Excerpts from a dataset
• • • •

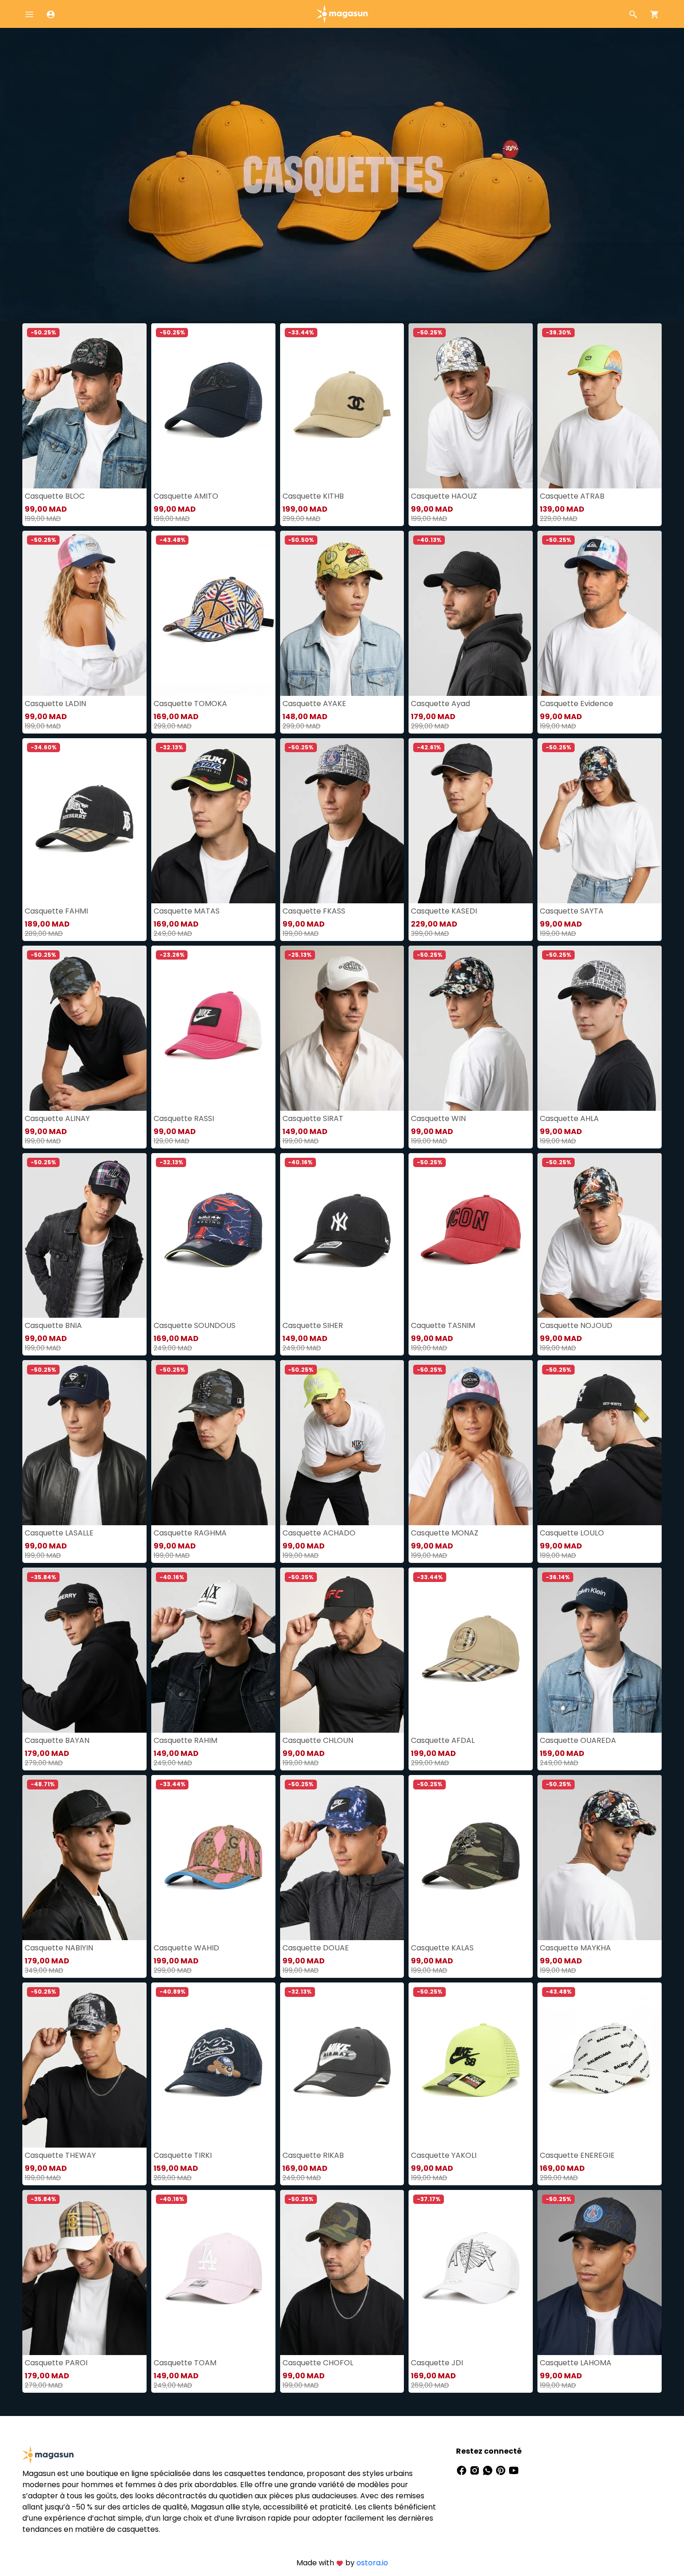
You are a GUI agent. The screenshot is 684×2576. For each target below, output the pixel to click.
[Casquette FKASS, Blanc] (342, 820)
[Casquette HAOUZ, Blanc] (471, 405)
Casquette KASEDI (444, 911)
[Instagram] (475, 2469)
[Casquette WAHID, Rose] (213, 1857)
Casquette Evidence (576, 703)
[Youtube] (513, 2469)
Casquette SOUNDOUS (194, 1325)
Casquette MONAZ (444, 1533)
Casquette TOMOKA (190, 703)
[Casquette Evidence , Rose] (599, 613)
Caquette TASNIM (443, 1325)
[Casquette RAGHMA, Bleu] (213, 1442)
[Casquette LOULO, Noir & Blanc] (599, 1442)
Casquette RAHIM (185, 1740)
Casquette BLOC (55, 496)
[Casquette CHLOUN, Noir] (342, 1650)
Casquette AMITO (186, 496)
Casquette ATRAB (572, 496)
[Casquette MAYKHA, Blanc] (599, 1857)
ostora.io (372, 2562)
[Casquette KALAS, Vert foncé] (471, 1857)
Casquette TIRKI (183, 2155)
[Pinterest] (501, 2469)
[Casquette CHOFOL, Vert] (342, 2272)
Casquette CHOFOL (317, 2362)
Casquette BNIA (53, 1325)
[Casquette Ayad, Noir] (471, 613)
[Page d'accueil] (342, 13)
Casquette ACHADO (318, 1533)
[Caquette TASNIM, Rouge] (471, 1235)
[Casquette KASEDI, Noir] (471, 820)
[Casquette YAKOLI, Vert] (471, 2065)
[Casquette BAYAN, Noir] (84, 1650)
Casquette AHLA (569, 1118)
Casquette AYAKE (314, 703)
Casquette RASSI (184, 1118)
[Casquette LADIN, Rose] (84, 613)
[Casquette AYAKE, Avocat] (342, 613)
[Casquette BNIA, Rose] (84, 1235)
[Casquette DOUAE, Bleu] (342, 1857)
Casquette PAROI (56, 2362)
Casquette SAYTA (572, 911)
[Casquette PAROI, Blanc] (84, 2272)
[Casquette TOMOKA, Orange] (213, 613)
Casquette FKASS (313, 911)
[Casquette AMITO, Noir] (213, 405)
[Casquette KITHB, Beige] (342, 405)
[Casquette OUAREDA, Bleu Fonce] (599, 1650)
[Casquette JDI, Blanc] (471, 2272)
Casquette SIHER (312, 1325)
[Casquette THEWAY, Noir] (84, 2065)
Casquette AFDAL (443, 1740)
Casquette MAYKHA (575, 1947)
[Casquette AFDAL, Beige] (471, 1650)
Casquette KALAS (442, 1947)
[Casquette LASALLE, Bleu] (84, 1442)
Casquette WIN (438, 1118)
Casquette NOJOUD (576, 1325)
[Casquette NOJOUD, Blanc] (599, 1235)
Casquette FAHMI (56, 911)
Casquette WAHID (186, 1947)
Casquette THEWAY (60, 2155)
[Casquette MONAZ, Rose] (471, 1442)
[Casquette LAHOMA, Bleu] (599, 2272)
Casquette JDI (437, 2362)
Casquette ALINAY (57, 1118)
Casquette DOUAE (315, 1947)
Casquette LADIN (55, 703)
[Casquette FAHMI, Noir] (84, 820)
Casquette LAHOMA (575, 2362)
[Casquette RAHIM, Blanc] (213, 1650)
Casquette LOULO (572, 1533)
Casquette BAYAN (57, 1740)
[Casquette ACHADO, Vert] (342, 1442)
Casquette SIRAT (312, 1118)
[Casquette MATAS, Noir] (213, 820)
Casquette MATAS (187, 911)
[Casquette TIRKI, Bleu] (213, 2065)
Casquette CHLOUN (317, 1740)
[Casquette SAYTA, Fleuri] (599, 820)
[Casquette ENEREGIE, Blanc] (599, 2065)
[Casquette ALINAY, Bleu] (84, 1028)
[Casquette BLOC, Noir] (84, 405)
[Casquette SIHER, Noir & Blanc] (342, 1235)
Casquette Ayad (440, 703)
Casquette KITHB (313, 496)
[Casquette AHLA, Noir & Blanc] (599, 1028)
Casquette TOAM (185, 2362)
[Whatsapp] (488, 2469)
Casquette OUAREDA (578, 1740)
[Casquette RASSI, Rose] (213, 1028)
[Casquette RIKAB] (342, 2065)
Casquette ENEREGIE (577, 2155)
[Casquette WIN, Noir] (471, 1028)
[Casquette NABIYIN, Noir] (84, 1857)
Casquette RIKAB (313, 2155)
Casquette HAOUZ (444, 496)
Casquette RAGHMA (190, 1533)
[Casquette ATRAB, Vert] (599, 405)
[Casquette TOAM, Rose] (213, 2272)
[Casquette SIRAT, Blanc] (342, 1028)
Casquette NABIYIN (59, 1947)
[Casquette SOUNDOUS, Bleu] (213, 1235)
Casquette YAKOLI (443, 2155)
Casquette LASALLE (59, 1533)
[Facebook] (462, 2469)
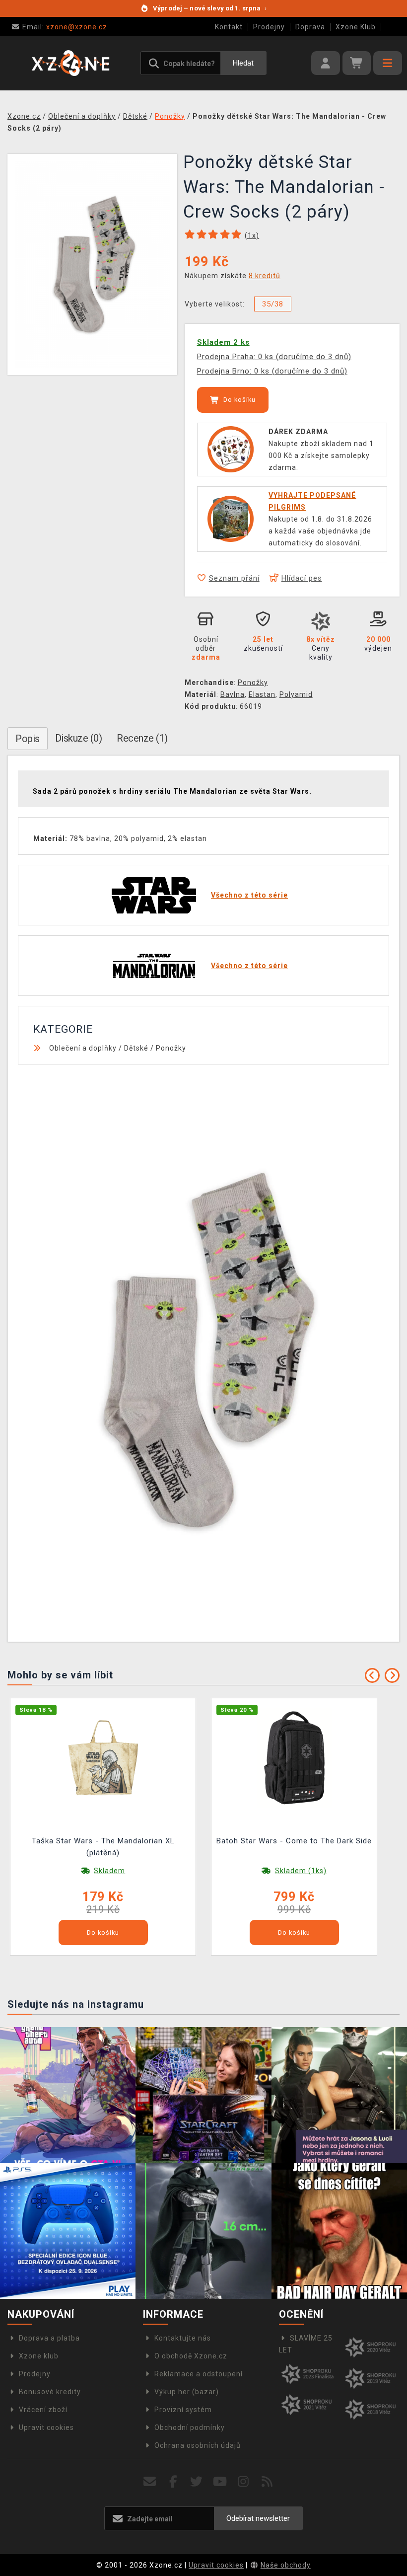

• • • •

**What is needed**
When you transcribe the lines above, keep every word exact but leave the pictures behind.

**Task solution**
You are a GUI agent. The screenshot is 684×2576. For each target below, output the pixel to click.
[Casquette FKASS, Blanc] (342, 820)
[Casquette HAOUZ, Blanc] (471, 405)
Casquette KASEDI (444, 911)
[Instagram] (475, 2469)
[Casquette WAHID, Rose] (213, 1857)
Casquette Evidence (576, 703)
[Youtube] (513, 2469)
Casquette SOUNDOUS (194, 1325)
Casquette MONAZ (444, 1533)
Casquette TOMOKA (190, 703)
[Casquette Evidence , Rose] (599, 613)
Caquette TASNIM (443, 1325)
[Casquette RAGHMA, Bleu] (213, 1442)
[Casquette LOULO, Noir & Blanc] (599, 1442)
Casquette RAHIM (185, 1740)
Casquette BLOC (55, 496)
[Casquette CHLOUN, Noir] (342, 1650)
Casquette AMITO (186, 496)
Casquette ATRAB (572, 496)
[Casquette MAYKHA, Blanc] (599, 1857)
ostora.io (372, 2562)
[Casquette KALAS, Vert foncé] (471, 1857)
Casquette TIRKI (183, 2155)
[Pinterest] (501, 2469)
[Casquette CHOFOL, Vert] (342, 2272)
Casquette CHOFOL (317, 2362)
Casquette BNIA (53, 1325)
[Casquette Ayad, Noir] (471, 613)
[Page d'accueil] (342, 13)
Casquette ACHADO (318, 1533)
[Caquette TASNIM, Rouge] (471, 1235)
[Casquette KASEDI, Noir] (471, 820)
[Casquette YAKOLI, Vert] (471, 2065)
[Casquette BAYAN, Noir] (84, 1650)
Casquette AHLA (569, 1118)
Casquette AYAKE (314, 703)
Casquette RASSI (184, 1118)
[Casquette LADIN, Rose] (84, 613)
[Casquette AYAKE, Avocat] (342, 613)
[Casquette BNIA, Rose] (84, 1235)
[Casquette DOUAE, Bleu] (342, 1857)
Casquette PAROI (56, 2362)
Casquette SAYTA (572, 911)
[Casquette PAROI, Blanc] (84, 2272)
[Casquette TOMOKA, Orange] (213, 613)
Casquette FKASS (313, 911)
[Casquette AMITO, Noir] (213, 405)
[Casquette KITHB, Beige] (342, 405)
[Casquette OUAREDA, Bleu Fonce] (599, 1650)
[Casquette JDI, Blanc] (471, 2272)
Casquette SIHER (312, 1325)
[Casquette THEWAY, Noir] (84, 2065)
Casquette AFDAL (443, 1740)
Casquette MAYKHA (575, 1947)
[Casquette AFDAL, Beige] (471, 1650)
Casquette KALAS (442, 1947)
[Casquette LASALLE, Bleu] (84, 1442)
Casquette WIN (438, 1118)
Casquette NOJOUD (576, 1325)
[Casquette NOJOUD, Blanc] (599, 1235)
Casquette FAHMI (56, 911)
Casquette WAHID (186, 1947)
Casquette THEWAY (60, 2155)
[Casquette MONAZ, Rose] (471, 1442)
[Casquette LAHOMA, Bleu] (599, 2272)
Casquette JDI (437, 2362)
Casquette ALINAY (57, 1118)
Casquette DOUAE (315, 1947)
Casquette LADIN (55, 703)
[Casquette FAHMI, Noir] (84, 820)
Casquette LAHOMA (575, 2362)
[Casquette RAHIM, Blanc] (213, 1650)
Casquette LOULO (572, 1533)
Casquette BAYAN (57, 1740)
[Casquette ACHADO, Vert] (342, 1442)
Casquette SIRAT (312, 1118)
[Casquette MATAS, Noir] (213, 820)
Casquette MATAS (187, 911)
[Casquette TIRKI, Bleu] (213, 2065)
Casquette CHLOUN (317, 1740)
[Casquette SAYTA, Fleuri] (599, 820)
[Casquette ENEREGIE, Blanc] (599, 2065)
[Casquette ALINAY, Bleu] (84, 1028)
[Casquette BLOC, Noir] (84, 405)
[Casquette SIHER, Noir & Blanc] (342, 1235)
Casquette Ayad (440, 703)
Casquette KITHB (313, 496)
[Casquette AHLA, Noir & Blanc] (599, 1028)
Casquette TOAM (185, 2362)
[Whatsapp] (488, 2469)
Casquette OUAREDA (578, 1740)
[Casquette RASSI, Rose] (213, 1028)
[Casquette RIKAB] (342, 2065)
Casquette ENEREGIE (577, 2155)
[Casquette WIN, Noir] (471, 1028)
[Casquette NABIYIN, Noir] (84, 1857)
Casquette RIKAB (313, 2155)
Casquette HAOUZ (444, 496)
Casquette RAGHMA (190, 1533)
[Casquette ATRAB, Vert] (599, 405)
[Casquette TOAM, Rose] (213, 2272)
[Casquette SIRAT, Blanc] (342, 1028)
Casquette NABIYIN (59, 1947)
[Casquette SOUNDOUS, Bleu] (213, 1235)
Casquette YAKOLI (443, 2155)
Casquette LASALLE (59, 1533)
[Facebook] (462, 2469)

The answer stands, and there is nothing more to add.